AIM OF THE TASK — Restate the entries word for word, leaving nothing out.

------ INPUT MATERIAL ------

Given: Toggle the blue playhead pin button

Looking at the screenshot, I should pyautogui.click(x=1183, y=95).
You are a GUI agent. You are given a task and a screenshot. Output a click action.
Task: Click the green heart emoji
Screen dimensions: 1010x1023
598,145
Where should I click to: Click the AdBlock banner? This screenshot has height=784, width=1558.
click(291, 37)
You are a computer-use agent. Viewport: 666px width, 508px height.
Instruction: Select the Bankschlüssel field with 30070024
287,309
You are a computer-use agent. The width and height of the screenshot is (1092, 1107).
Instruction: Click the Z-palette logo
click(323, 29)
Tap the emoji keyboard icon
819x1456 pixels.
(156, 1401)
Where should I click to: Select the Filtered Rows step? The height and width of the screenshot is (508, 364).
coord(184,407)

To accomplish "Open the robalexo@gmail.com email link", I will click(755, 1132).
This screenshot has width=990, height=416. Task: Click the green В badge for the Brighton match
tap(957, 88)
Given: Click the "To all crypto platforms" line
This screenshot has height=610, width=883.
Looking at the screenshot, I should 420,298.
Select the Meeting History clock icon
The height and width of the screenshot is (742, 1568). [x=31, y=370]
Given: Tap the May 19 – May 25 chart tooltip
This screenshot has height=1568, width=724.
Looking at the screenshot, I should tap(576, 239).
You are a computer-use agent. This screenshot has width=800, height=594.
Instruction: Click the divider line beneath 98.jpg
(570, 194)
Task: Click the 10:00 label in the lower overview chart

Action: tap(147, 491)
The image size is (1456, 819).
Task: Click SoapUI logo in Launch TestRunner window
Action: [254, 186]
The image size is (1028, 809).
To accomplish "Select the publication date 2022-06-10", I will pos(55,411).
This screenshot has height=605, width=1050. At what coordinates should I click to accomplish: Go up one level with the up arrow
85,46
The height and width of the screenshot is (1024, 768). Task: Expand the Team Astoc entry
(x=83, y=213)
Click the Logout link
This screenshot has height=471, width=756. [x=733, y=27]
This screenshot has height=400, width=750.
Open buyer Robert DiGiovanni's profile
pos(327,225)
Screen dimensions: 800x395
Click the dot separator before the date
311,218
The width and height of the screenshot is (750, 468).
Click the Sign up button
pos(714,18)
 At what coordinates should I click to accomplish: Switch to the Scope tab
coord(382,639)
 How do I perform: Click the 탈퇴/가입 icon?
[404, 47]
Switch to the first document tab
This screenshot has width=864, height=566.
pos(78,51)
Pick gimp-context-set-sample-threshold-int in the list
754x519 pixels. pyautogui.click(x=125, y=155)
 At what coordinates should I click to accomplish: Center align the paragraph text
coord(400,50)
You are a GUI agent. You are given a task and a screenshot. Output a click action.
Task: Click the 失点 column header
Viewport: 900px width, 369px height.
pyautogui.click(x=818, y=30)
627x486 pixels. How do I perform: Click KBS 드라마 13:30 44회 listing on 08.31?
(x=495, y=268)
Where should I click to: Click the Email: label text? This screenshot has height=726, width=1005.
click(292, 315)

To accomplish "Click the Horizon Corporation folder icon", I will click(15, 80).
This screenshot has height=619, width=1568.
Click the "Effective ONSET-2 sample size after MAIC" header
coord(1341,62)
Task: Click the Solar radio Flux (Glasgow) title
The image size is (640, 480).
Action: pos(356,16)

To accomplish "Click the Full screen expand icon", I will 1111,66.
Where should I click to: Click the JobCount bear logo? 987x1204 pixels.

------

ANSWER TO THE EXERCISE —
Given: Toggle the blue playhead pin button

Looking at the screenshot, I should pyautogui.click(x=1183, y=95).
You are a GUI agent. You are given a task and a screenshot. Output a click action.
Task: Click the green heart emoji
Screen dimensions: 1010x1023
598,145
Where should I click to: Click the AdBlock banner? This screenshot has height=784, width=1558.
click(291, 37)
You are a computer-use agent. Viewport: 666px width, 508px height.
Instruction: Select the Bankschlüssel field with 30070024
287,309
You are a computer-use agent. The width and height of the screenshot is (1092, 1107).
Instruction: Click the Z-palette logo
click(323, 29)
Tap the emoji keyboard icon
819x1456 pixels.
(156, 1401)
Where should I click to: Select the Filtered Rows step? The height and width of the screenshot is (508, 364).
coord(184,407)

To accomplish "Open the robalexo@gmail.com email link", I will click(755, 1132).
This screenshot has width=990, height=416. Task: Click the green В badge for the Brighton match
tap(957, 88)
Given: Click the "To all crypto platforms" line
This screenshot has height=610, width=883.
Looking at the screenshot, I should 420,298.
Select the Meeting History clock icon
The height and width of the screenshot is (742, 1568). [x=31, y=370]
Given: Tap the May 19 – May 25 chart tooltip
This screenshot has height=1568, width=724.
Looking at the screenshot, I should tap(576, 239).
You are a computer-use agent. This screenshot has width=800, height=594.
Instruction: Click the divider line beneath 98.jpg
(570, 194)
Task: Click the 10:00 label in the lower overview chart

Action: tap(147, 491)
The image size is (1456, 819).
Task: Click SoapUI logo in Launch TestRunner window
Action: [254, 186]
The image size is (1028, 809).
To accomplish "Select the publication date 2022-06-10", I will pos(55,411).
This screenshot has height=605, width=1050. At what coordinates should I click to accomplish: Go up one level with the up arrow
85,46
The height and width of the screenshot is (1024, 768). Task: Expand the Team Astoc entry
(x=83, y=213)
Click the Logout link
This screenshot has height=471, width=756. [x=733, y=27]
This screenshot has height=400, width=750.
Open buyer Robert DiGiovanni's profile
pos(327,225)
Screen dimensions: 800x395
Click the dot separator before the date
311,218
The width and height of the screenshot is (750, 468).
Click the Sign up button
pos(714,18)
 At what coordinates should I click to accomplish: Switch to the Scope tab
coord(382,639)
 How do I perform: Click the 탈퇴/가입 icon?
[404, 47]
Switch to the first document tab
This screenshot has width=864, height=566.
pos(78,51)
Pick gimp-context-set-sample-threshold-int in the list
754x519 pixels. pyautogui.click(x=125, y=155)
 At what coordinates should I click to accomplish: Center align the paragraph text
coord(400,50)
You are a GUI agent. You are given a task and a screenshot. Output a click action.
Task: Click the 失点 column header
Viewport: 900px width, 369px height.
pyautogui.click(x=818, y=30)
627x486 pixels. How do I perform: Click KBS 드라마 13:30 44회 listing on 08.31?
(x=495, y=268)
Where should I click to: Click the Email: label text? This screenshot has height=726, width=1005.
click(292, 315)

To accomplish "Click the Horizon Corporation folder icon", I will click(15, 80).
This screenshot has height=619, width=1568.
Click the "Effective ONSET-2 sample size after MAIC" header
coord(1341,62)
Task: Click the Solar radio Flux (Glasgow) title
The image size is (640, 480).
Action: pos(356,16)

To accomplish "Click the Full screen expand icon", I will 1111,66.
Where should I click to: Click the JobCount bear logo? 987x1204 pixels.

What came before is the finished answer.